HiveSplitSource and Grouped Execution

Background

Presto schedules splits to workers in order to execute queries. Each connector implements a ConnectorSplitManager, which returns the ConnectorSplitSource with respect to TableLayoutHandle to the engine.

Most connectors preload all the splits and simply return FixedSplitSource. HiveSplitSource are much more sophisticated. Unlike traditional database and storage engine, Hive table is just a simple wrapper over HDFS directory. Metastore only provides the directory for each partition. HiveConnector thus has to list directory and interacts with underlying file system to enumerate HiveSplits, as a result:

Preloading all splits can be too slow for interactive queries.
For large batch queries, holding all splits might require too much memory.
Loading splits with single thread can also be too slow in some case.

Hive Split Management

In general, HiveSplitManager did the following when requested for a split source:

It creates a HiveSplitLoader and HiveSplitSource. The HiveSplitSource initially has no splits loaded, but contains the HiveSplitLoader.
It starts the HiveSplitLoader to loads all the Hive splits asynchronously with multithreading into the HiveSplitSource.

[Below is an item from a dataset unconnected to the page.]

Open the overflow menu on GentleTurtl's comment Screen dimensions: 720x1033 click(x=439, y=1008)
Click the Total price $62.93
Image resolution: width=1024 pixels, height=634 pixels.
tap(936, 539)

Loaded HiveSplits are stored in AsyncQueue (part of HiveSplitSource).

Old Days

Prior to #9119, AsyncQueue provides a simple “push back” mechanism when the number of HiveSplit exceed pre-configured maxOutstandingSplits. The main APIs are offer and getBatch/getBatchAsync.

One interesting thing to note is for bucketed table, the splits are added in a round robin fashion over buckets (instead of generating all the splits from bucket 0, then move on to bucket 1, and so on). This is to avoid scheduling block due to Presto schedule the same file to the same worker (enforced by BucketedSplitPlacementPolicy, more explanations can be found in #7031. Note the “push back” from AsyncQueue will be ignored in this case, result in potential unbounded memory usage of HiveSplit. The memory usage will be similar to preloading all HiveSplit for long-running batch queries.

InternalHiveSplit

To reduce memory consumption and avoid OOM over bucketed tables, InternalHiveSplit was first introduced in #9119 and further improved in #9332. We skip discuss #9119 here as it’s used as a simple mitigation. The discussion of this PR can be found in appendix.

The first idea of InternalHiveSplit is to serve as a “factory” for HiveSplit. Only all the InternalHiveSplits has to be loaded, and HiveSplit can be constructed upon getSplit is called. Specifically, we only need one InternalHiveSplit per file.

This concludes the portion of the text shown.